Where the listing below reaches the line containing "Click the +TIDE-2 legend label", start writing out lines exactly, and stop once the line containing "The image size is (982, 650)." has been written.

Input material |
* * * * * * *
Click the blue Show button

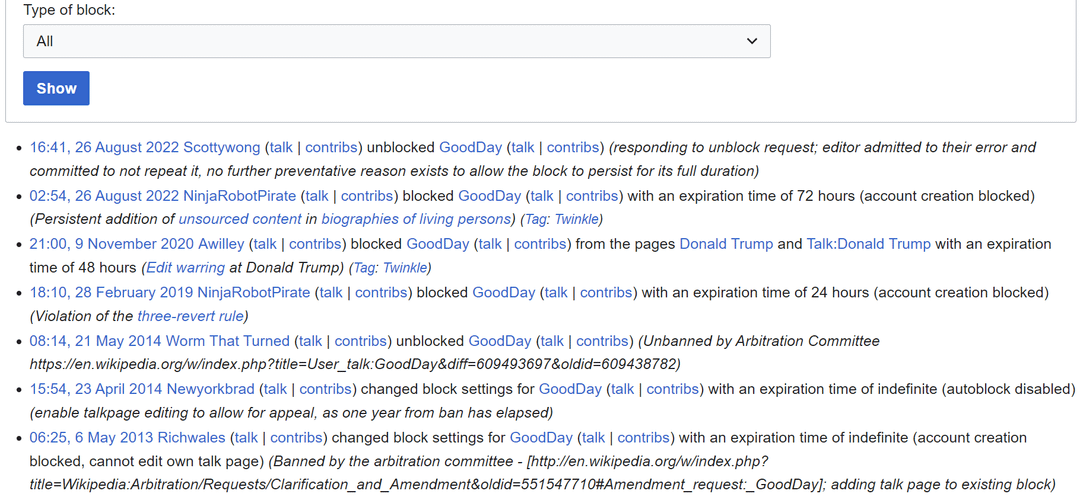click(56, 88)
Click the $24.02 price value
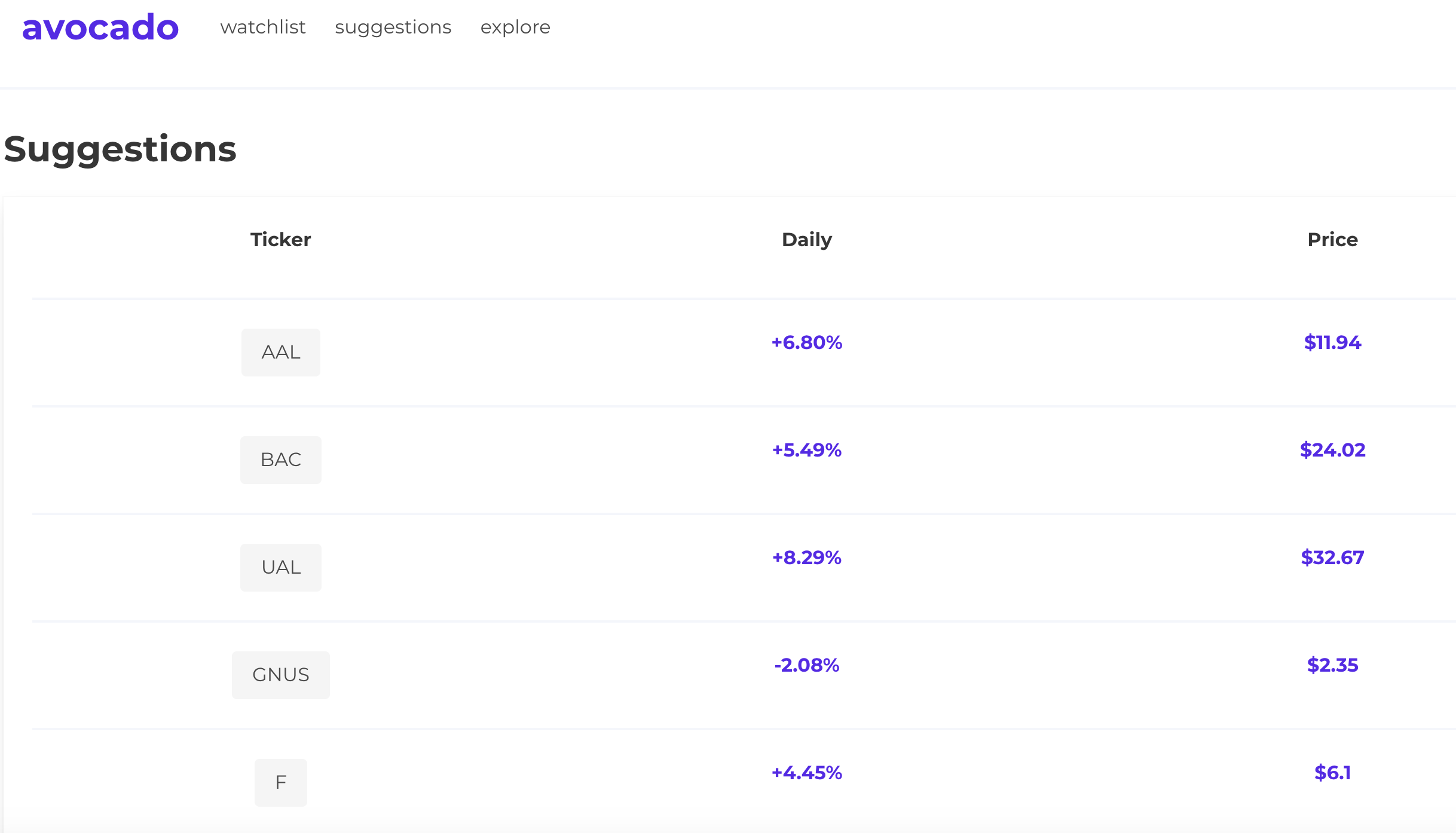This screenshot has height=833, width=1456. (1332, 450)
* * * * * * *
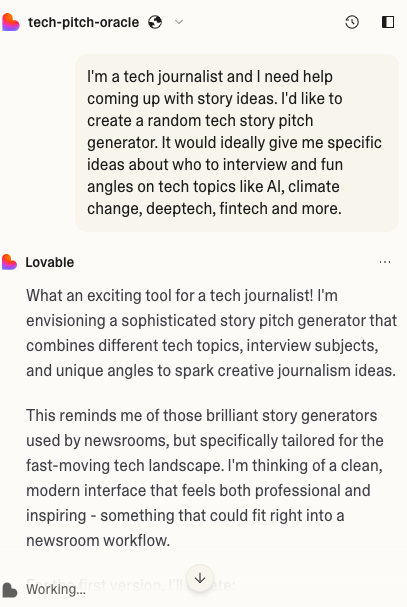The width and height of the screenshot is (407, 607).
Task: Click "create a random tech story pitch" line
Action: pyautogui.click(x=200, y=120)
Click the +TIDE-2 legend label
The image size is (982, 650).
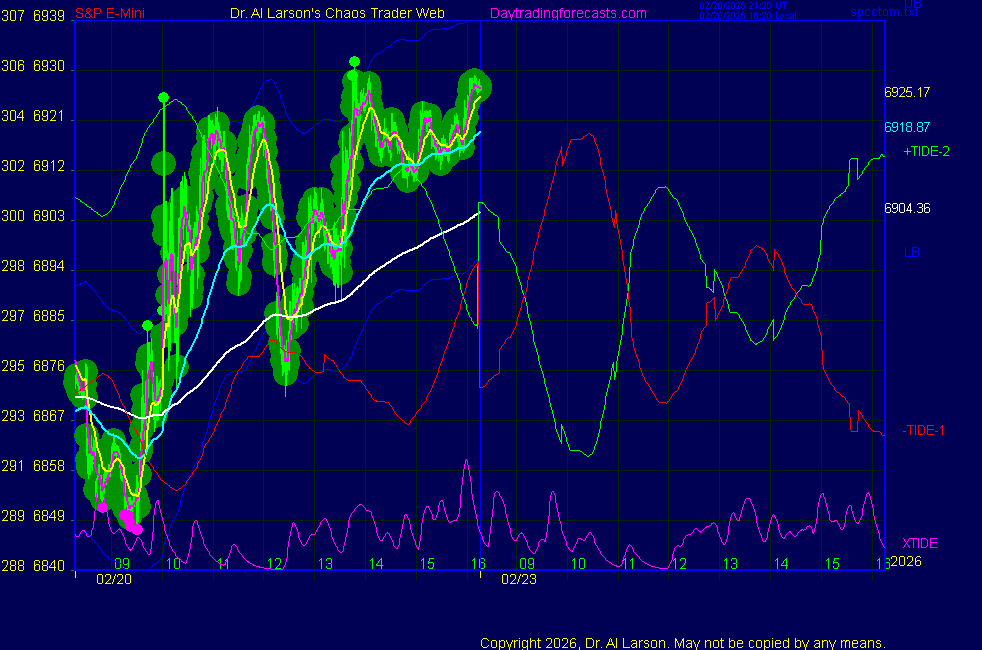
* * * * * * *
Solution to this problem |
Click the +TIDE-2 legend label
The image size is (982, 650).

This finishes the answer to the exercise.